Non scriverei oggi poesie, e forse nemmeno le leggerei, se non avessi incontrato a 14 anni “I fiori del male“ di Baudelaire. Aveva ragione Cioran a intitolare “Da Adamo a Baudelaire” un capitolo di un suo libro. Baudelaire fu un cambiamento epocale anche per me che ero poco più di un bambino.  Quando lo lessi, fu la mia iniziazione sacra, la scossa nervosa che generò in me il labirinto dei versi. E cominciai a vagare, fra libri, metropoli, illuminazioni, deserti.

Quando intorno ai vent’anni raggiunsi la terra desolata del mondo contemporaneo, Eliot fu il mio Virgilio in questo infernale precipizio che lo sguardo di Laforgue affilò come la lama con cui Benn compì le sue dissezioni sul cadavere del Novecento. Finché Mark Strand m’insegnò di quanto oblio è fatto il mondo e seminò in me l’idea paradossale di un futuro. Borges mi mostrò che labirinti e specchi hanno le loro sconosciute profondità.

Fra le donne, Emily Dickinson m’insegnò la solitudine che rende liberi e Marina Cvetaeva la necessità che un grido inconsolabile trafigga un cielo senza più preghiere. Negli ultimi anni Carol Ann Duffy mi ha guidato verso uno sguardo ironico, sarcastico, strafottente, con momenti di tenerezza sublime. Simic invece mi ha mostrato come la trascendenza esista nei dettagli anonimi della vita.  

E che dire di Rimbaud? “ Uomo dalle suole di vento” nella formidabile definizione di Verlaine.
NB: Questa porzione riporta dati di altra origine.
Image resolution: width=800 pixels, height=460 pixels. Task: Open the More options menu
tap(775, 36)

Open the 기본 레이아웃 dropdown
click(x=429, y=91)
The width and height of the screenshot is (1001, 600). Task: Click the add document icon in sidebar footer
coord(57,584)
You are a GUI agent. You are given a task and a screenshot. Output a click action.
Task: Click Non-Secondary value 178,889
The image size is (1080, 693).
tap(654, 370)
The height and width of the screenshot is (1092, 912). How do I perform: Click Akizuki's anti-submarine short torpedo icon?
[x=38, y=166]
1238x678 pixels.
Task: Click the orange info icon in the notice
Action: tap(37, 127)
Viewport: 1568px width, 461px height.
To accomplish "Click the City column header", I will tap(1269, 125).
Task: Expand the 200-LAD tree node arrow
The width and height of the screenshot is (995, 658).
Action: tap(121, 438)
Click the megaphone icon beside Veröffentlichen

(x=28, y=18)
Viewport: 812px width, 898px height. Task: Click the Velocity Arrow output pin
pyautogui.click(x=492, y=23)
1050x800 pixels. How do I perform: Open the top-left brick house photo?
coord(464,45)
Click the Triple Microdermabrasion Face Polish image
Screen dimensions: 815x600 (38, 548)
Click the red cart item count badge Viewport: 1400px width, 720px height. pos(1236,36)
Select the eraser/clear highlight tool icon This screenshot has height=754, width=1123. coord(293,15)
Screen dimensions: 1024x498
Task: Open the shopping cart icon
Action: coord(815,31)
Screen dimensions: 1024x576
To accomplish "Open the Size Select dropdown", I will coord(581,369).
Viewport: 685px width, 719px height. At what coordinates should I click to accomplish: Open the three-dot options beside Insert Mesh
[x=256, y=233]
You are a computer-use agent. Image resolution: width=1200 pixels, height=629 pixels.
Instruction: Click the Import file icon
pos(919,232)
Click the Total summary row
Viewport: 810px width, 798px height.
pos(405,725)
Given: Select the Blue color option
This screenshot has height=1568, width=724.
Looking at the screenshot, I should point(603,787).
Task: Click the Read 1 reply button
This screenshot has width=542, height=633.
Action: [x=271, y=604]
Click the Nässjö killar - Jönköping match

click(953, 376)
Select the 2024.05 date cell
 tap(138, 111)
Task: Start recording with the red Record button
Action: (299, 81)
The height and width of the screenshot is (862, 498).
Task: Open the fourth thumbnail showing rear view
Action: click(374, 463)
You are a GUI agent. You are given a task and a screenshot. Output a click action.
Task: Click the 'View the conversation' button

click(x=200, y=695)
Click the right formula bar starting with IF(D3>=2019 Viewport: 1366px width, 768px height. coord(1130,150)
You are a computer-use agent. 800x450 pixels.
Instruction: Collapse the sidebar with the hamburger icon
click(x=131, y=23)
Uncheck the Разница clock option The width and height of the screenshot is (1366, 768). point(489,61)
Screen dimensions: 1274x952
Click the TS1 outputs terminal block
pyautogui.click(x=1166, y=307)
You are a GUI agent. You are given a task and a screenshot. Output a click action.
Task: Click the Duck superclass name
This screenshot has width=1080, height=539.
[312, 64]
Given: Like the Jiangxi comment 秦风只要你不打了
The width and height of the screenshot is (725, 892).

Il “mistico allo stato selvaggio” in quella di Claudel. La mia adolescenza ne fu tutta trafitta e di visioni tatuata. Vagheggiavo anch’io di una qualche alchimia del verbo. E di Pound? Garcia Lorca? Rilke? Whitman? Corbiére? Blake? Trakl? Majakovskij? Cendrars? Brecht? Auden?  Poe? Saint John Perse? Pessoa?  Ogni nome un’emozione diversa, una sottile introspezione psicofisica,   un’indagine nel tunnel  e nel sogno della parola,  nella diamantina oggettività della poesia.

E dunque gli italiani: Leopardi, Quasimodo, Campana, Montale, Gozzano, e un  poco più tardi Bigongiari, furono i maestri di una giovinezza riottosa, su cui svettarono anche i grandi outsider Pier Paolo Pasolini e Carmelo Bene a fomentare la rivolta contro i luoghi comuni linguistici che ci perforano il cervello con la loro automatica pesantezza.  Poi, più recentemente, la lettura di Jabès, la cui prosa rende indistinguibile poesia, misticismo e filosofia e dà voce a un enigma ancora più potente.  Le sue interrogazioni non cessano di aprirmi orizzonti a ogni riga. 

I nomi sono tanti, troppi. Nomi più grandi del secolo, o addirittura “bigger than  life”, come dicono gli americani. E così in questo istante questi nomi mi risuonano, vasti come il mare della grecità in cui tutto ebbe inizio, quasi tremila anni fa, numi tutelari di una vocazione più forte di ogni contemporaneo deserto.